Stardog and corona

I'm not a huge fan of when companies jump on a crisis or when they swing the IT hammer to solve any and all problems but I'm going to suggest this because I don't know what else to do. Is there any chance that Stardog could open the sandbox to covid-19 datasets and maybe start a github repo for mappings? There seems to be lots of data out there https://github.com/search?q=covid&type= I thought it might be something to do while we're all stuck inside.

2 Likes

Interestingly I haven't been able to find much raw data and apps but it's difficult to tell where they're pulling their information from. Due to the global nature of this virus the multilingual support in rdf might be helpful with these datasets. This seems to be the best resource I've found yet. https://github.com/soroushchehresa/awesome-coronavirus#statistics-and-data

Here's a nice dataset for Korean cases that highlight the multilingual aspects of it. Maybe we can get translations for Italian. https://github.com/jihoo-kim/Coronavirus-Dataset

I've started a github page at https://github.com/semantalytics/coronavirus

The data set I posted has lat/long, geographic region information, which we can pull in geonames to get population density, and contact chaining although I haven't had a chance to see how that's done yet.

I did a really quick mapping just to get the contact chaining. You can see the now infamous patient 31 on the right.

Zach,

Incidentally last night I had the same intent - to put covid-19 csv data into stardog and then visualize it in Linkurious to learn more about it spread. How many features can be gathered from data?

Hey Zach,

Are you planning on publishing the mappings to that github repo you created? I also have an interest in assembling a knowledge graph here.

Cheers,
Al

1 Like

I was planning on it but I'd be happy to have Stardog take the lead and submit PR's to your repo. I also thought it would be a good exercise in taking notes on the pain points for rapidly producing mappings.

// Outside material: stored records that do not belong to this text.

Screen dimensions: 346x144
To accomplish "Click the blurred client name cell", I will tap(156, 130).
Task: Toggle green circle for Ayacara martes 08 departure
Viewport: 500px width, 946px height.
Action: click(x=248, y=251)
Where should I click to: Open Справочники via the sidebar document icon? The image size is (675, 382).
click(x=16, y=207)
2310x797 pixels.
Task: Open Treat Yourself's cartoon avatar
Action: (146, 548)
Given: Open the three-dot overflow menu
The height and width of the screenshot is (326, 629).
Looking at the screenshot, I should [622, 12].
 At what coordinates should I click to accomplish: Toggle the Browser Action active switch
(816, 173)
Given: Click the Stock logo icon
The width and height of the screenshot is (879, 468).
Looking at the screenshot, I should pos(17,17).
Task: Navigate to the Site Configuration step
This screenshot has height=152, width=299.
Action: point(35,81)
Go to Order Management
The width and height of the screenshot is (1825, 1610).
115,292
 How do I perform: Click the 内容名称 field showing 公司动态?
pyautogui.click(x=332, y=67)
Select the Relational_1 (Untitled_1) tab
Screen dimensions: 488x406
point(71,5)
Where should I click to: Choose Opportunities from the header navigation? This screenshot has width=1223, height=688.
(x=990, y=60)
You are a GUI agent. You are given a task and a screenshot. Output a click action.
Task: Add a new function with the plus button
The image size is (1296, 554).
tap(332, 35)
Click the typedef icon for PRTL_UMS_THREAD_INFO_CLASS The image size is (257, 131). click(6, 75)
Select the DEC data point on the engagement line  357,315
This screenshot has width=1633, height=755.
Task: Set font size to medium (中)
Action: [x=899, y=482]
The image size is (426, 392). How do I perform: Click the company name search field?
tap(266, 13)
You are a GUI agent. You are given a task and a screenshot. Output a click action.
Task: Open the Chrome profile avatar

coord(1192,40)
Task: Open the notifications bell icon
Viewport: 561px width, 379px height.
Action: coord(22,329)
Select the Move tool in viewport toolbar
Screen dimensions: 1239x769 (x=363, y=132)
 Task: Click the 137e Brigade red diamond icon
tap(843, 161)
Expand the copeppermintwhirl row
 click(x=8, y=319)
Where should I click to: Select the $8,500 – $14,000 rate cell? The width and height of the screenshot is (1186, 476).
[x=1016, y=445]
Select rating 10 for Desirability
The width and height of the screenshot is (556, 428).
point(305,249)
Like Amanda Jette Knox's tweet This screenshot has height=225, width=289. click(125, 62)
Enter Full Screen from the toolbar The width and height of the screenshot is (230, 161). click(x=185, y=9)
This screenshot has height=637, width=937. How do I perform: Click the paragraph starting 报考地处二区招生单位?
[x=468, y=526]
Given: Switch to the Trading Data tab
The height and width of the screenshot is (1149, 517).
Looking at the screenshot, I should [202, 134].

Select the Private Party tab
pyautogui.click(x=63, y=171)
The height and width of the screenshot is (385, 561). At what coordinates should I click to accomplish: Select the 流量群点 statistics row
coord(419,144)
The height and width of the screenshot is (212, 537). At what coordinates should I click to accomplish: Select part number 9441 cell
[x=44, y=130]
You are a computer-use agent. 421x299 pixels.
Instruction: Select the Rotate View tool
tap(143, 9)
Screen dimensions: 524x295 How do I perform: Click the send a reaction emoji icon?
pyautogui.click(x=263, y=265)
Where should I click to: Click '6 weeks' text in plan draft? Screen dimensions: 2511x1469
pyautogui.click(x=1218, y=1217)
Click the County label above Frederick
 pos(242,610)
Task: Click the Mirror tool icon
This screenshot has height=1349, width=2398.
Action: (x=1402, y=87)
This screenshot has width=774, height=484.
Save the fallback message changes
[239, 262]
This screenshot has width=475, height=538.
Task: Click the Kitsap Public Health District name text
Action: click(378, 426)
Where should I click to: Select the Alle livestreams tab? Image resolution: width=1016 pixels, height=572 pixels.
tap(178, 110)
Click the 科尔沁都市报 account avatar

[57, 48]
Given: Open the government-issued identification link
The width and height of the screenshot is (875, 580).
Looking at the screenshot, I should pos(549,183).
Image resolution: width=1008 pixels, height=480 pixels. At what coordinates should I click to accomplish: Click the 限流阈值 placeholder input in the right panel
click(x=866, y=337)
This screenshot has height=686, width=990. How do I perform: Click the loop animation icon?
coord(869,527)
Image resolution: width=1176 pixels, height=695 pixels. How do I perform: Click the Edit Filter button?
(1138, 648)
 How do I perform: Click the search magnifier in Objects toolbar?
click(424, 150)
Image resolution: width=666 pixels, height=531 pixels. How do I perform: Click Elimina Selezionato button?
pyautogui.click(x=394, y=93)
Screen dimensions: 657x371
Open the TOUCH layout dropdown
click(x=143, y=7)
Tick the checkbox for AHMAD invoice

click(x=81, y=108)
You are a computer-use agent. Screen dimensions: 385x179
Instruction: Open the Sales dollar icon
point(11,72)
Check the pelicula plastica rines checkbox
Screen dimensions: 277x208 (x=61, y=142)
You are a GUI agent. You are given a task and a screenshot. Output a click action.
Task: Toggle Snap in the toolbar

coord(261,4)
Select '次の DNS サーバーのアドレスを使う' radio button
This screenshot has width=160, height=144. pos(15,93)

One thing that I struggle with, especially with CSV files, is if I should just quickly import the file and fix it up after with SPARQL update queries or to load it into a relational database where I have more control over the mappings. If it's even a moderately sized data set I go the relational database route since it's really painful to reimport every time you update the mappings.

1 Like

Hi Zach,

My 2c - previously I have solved similar complex mapping challenges by using Python to transform the source into JSON-LD and load it into Stardog. My source was plain enterprise-attack.json - a simple JSON but the same challenge exists when dealing with CSVs ... I suppose.

Be glad to provide guidance with a Jupyter notebook to get this custom mapping and loading.

Hope this helps,
Regards

I found a great general resource for contributing to covid response efforts https://helpwithcovid.com/

I posted initial mappings of the korean dataset to https://github.com/semantalytics/stardog-covid-19-south-korea-kcdc

Where can one find a description of the fields in those files?

The original data set is https://www.kaggle.com/kimjihoo/coronavirusdataset with some short descriptions. It's hard to tell exactly where all the data is coming from.People are copying it and adding additional stuff. This data set appears to use it but appears to have some additional data https://github.com/parksw3/COVID19-Korea

This might be a good data set to add. It's the location of all US hospitals. https://catalog.data.gov/dataset/hospitals-dcdfc . There's also this one from HIFLD, although I'm not sure if it's any different https://hifld-geoplatform.opendata.arcgis.com/datasets/6ac5e325468c4cb9b905f1728d6fbf0f_0/data

This is a global thing so I'll see if I can find hospital locations for other countries. This was just and easy one to find.

I found this https://healthsites.io/map

...and this this morning https://pages.semanticscholar.org/coronavirus-research . It's mostly published papers. Might be some interesting stuff in the metadata. Maybe use NLP/BITES, etc and there are some good links to other sources of data at the bottom.

Italian data set. Will need to use google translate https://github.com/pcm-dpc/COVID-19

Tableau started a COVID-19 data hub - https://www.tableau.com/covid-19-coronavirus-data-resources

might have additional data sources

They just released a new 2.0 dataset https://www.kaggle.com/kimjihoo/coronavirusdataset

This topic was automatically closed 14 days after the last reply. New replies are no longer allowed.